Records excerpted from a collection
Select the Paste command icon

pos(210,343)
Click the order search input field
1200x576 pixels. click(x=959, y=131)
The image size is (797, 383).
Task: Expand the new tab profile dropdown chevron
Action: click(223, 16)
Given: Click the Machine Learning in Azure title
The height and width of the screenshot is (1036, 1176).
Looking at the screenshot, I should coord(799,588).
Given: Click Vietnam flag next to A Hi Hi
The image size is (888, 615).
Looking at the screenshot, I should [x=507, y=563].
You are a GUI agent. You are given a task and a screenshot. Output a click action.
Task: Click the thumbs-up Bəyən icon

WORK INSTRUCTIONS: The entries above need to be transcribed with no differences at all.

SOLUTION FOR THIS PROBLEM:
Select the Paste command icon

pos(210,343)
Click the order search input field
1200x576 pixels. click(x=959, y=131)
The image size is (797, 383).
Task: Expand the new tab profile dropdown chevron
Action: click(223, 16)
Given: Click the Machine Learning in Azure title
The height and width of the screenshot is (1036, 1176).
Looking at the screenshot, I should coord(799,588).
Given: Click Vietnam flag next to A Hi Hi
The image size is (888, 615).
Looking at the screenshot, I should [x=507, y=563].
You are a GUI agent. You are given a task and a screenshot. Output a click action.
Task: Click the thumbs-up Bəyən icon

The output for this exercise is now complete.